INPUT MATERIAL.
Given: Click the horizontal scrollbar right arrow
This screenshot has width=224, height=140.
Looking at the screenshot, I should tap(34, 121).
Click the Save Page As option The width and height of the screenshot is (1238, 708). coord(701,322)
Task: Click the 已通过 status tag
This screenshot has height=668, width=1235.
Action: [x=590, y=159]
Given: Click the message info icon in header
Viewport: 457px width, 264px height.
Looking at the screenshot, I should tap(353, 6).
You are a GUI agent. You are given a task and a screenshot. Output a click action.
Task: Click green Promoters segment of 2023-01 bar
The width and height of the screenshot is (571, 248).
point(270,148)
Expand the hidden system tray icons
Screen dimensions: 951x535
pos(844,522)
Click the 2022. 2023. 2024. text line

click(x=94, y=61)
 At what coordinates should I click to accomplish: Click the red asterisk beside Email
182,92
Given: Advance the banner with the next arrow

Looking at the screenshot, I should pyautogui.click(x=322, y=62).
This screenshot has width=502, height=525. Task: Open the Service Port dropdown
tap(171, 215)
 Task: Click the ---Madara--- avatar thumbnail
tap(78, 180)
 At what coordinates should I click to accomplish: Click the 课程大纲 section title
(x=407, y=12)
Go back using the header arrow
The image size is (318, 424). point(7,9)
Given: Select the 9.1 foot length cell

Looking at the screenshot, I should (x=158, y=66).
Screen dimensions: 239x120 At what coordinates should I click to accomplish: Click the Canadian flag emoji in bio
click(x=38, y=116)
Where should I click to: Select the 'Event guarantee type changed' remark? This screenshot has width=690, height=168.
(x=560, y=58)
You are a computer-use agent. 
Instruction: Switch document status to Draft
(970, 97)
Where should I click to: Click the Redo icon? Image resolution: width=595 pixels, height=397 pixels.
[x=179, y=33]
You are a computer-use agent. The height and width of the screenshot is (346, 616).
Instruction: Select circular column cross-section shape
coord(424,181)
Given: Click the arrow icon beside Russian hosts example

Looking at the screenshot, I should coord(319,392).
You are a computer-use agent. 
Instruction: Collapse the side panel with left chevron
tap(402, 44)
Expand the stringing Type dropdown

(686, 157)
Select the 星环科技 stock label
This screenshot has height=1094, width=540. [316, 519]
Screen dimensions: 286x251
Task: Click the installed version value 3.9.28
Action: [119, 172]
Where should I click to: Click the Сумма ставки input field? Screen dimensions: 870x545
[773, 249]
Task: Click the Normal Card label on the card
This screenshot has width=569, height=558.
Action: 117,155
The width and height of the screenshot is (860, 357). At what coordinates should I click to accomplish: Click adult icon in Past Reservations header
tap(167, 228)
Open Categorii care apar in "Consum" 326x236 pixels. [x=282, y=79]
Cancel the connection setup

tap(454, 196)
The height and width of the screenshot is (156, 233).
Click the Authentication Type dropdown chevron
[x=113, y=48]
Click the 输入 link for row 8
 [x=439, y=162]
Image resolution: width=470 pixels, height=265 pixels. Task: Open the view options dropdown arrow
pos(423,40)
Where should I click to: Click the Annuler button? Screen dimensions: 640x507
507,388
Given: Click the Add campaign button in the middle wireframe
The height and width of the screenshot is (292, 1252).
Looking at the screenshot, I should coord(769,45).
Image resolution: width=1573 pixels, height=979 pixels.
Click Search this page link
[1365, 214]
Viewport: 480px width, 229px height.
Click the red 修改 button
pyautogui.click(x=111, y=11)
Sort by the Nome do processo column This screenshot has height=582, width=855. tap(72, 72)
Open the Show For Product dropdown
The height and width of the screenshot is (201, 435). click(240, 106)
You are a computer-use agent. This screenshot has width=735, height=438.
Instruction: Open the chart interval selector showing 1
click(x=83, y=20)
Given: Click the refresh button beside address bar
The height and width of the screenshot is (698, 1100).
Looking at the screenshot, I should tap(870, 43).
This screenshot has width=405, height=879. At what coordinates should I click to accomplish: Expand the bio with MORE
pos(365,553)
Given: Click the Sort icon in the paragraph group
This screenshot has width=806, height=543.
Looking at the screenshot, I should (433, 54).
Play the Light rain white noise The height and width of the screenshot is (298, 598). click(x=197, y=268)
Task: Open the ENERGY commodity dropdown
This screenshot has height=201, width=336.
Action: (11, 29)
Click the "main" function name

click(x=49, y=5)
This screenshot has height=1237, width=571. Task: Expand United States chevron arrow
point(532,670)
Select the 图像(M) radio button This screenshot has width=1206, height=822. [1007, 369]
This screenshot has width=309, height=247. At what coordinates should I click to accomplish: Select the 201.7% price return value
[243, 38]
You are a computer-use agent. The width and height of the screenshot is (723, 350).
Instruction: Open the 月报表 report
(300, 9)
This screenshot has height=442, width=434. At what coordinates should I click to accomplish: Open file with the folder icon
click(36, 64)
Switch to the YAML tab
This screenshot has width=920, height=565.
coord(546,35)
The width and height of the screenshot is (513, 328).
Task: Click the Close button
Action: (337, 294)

WHAT THE EXERCISE ASKS. All lines of the data above must be repeated exactly.

RESULT OF THE TASK.
Given: Click the horizontal scrollbar right arrow
This screenshot has width=224, height=140.
Looking at the screenshot, I should tap(34, 121).
Click the Save Page As option The width and height of the screenshot is (1238, 708). coord(701,322)
Task: Click the 已通过 status tag
This screenshot has height=668, width=1235.
Action: [x=590, y=159]
Given: Click the message info icon in header
Viewport: 457px width, 264px height.
Looking at the screenshot, I should tap(353, 6).
You are a GUI agent. You are given a task and a screenshot. Output a click action.
Task: Click green Promoters segment of 2023-01 bar
The width and height of the screenshot is (571, 248).
point(270,148)
Expand the hidden system tray icons
Screen dimensions: 951x535
pos(844,522)
Click the 2022. 2023. 2024. text line

click(x=94, y=61)
 At what coordinates should I click to accomplish: Click the red asterisk beside Email
182,92
Given: Advance the banner with the next arrow

Looking at the screenshot, I should pyautogui.click(x=322, y=62).
This screenshot has width=502, height=525. Task: Open the Service Port dropdown
tap(171, 215)
 Task: Click the ---Madara--- avatar thumbnail
tap(78, 180)
 At what coordinates should I click to accomplish: Click the 课程大纲 section title
(x=407, y=12)
Go back using the header arrow
The image size is (318, 424). point(7,9)
Given: Select the 9.1 foot length cell

Looking at the screenshot, I should (x=158, y=66).
Screen dimensions: 239x120 At what coordinates should I click to accomplish: Click the Canadian flag emoji in bio
click(x=38, y=116)
Where should I click to: Select the 'Event guarantee type changed' remark? This screenshot has width=690, height=168.
(x=560, y=58)
You are a computer-use agent. 
Instruction: Switch document status to Draft
(970, 97)
Where should I click to: Click the Redo icon? Image resolution: width=595 pixels, height=397 pixels.
[x=179, y=33]
You are a computer-use agent. The height and width of the screenshot is (346, 616).
Instruction: Select circular column cross-section shape
coord(424,181)
Given: Click the arrow icon beside Russian hosts example

Looking at the screenshot, I should coord(319,392).
You are a computer-use agent. 
Instruction: Collapse the side panel with left chevron
tap(402, 44)
Expand the stringing Type dropdown

(686, 157)
Select the 星环科技 stock label
This screenshot has height=1094, width=540. [316, 519]
Screen dimensions: 286x251
Task: Click the installed version value 3.9.28
Action: [119, 172]
Where should I click to: Click the Сумма ставки input field? Screen dimensions: 870x545
[773, 249]
Task: Click the Normal Card label on the card
This screenshot has width=569, height=558.
Action: 117,155
The width and height of the screenshot is (860, 357). At what coordinates should I click to accomplish: Click adult icon in Past Reservations header
tap(167, 228)
Open Categorii care apar in "Consum" 326x236 pixels. [x=282, y=79]
Cancel the connection setup

tap(454, 196)
The height and width of the screenshot is (156, 233).
Click the Authentication Type dropdown chevron
[x=113, y=48]
Click the 输入 link for row 8
 [x=439, y=162]
Image resolution: width=470 pixels, height=265 pixels. Task: Open the view options dropdown arrow
pos(423,40)
Where should I click to: Click the Annuler button? Screen dimensions: 640x507
507,388
Given: Click the Add campaign button in the middle wireframe
The height and width of the screenshot is (292, 1252).
Looking at the screenshot, I should coord(769,45).
Image resolution: width=1573 pixels, height=979 pixels.
Click Search this page link
[1365, 214]
Viewport: 480px width, 229px height.
Click the red 修改 button
pyautogui.click(x=111, y=11)
Sort by the Nome do processo column This screenshot has height=582, width=855. tap(72, 72)
Open the Show For Product dropdown
The height and width of the screenshot is (201, 435). click(240, 106)
You are a computer-use agent. This screenshot has width=735, height=438.
Instruction: Open the chart interval selector showing 1
click(x=83, y=20)
Given: Click the refresh button beside address bar
The height and width of the screenshot is (698, 1100).
Looking at the screenshot, I should tap(870, 43).
This screenshot has width=405, height=879. At what coordinates should I click to accomplish: Expand the bio with MORE
pos(365,553)
Given: Click the Sort icon in the paragraph group
This screenshot has width=806, height=543.
Looking at the screenshot, I should (433, 54).
Play the Light rain white noise The height and width of the screenshot is (298, 598). click(x=197, y=268)
Task: Open the ENERGY commodity dropdown
This screenshot has height=201, width=336.
Action: (11, 29)
Click the "main" function name

click(x=49, y=5)
This screenshot has height=1237, width=571. Task: Expand United States chevron arrow
point(532,670)
Select the 图像(M) radio button This screenshot has width=1206, height=822. [1007, 369]
This screenshot has width=309, height=247. At what coordinates should I click to accomplish: Select the 201.7% price return value
[243, 38]
You are a computer-use agent. The width and height of the screenshot is (723, 350).
Instruction: Open the 月报表 report
(300, 9)
This screenshot has height=442, width=434. At what coordinates should I click to accomplish: Open file with the folder icon
click(36, 64)
Switch to the YAML tab
This screenshot has width=920, height=565.
coord(546,35)
The width and height of the screenshot is (513, 328).
Task: Click the Close button
Action: (337, 294)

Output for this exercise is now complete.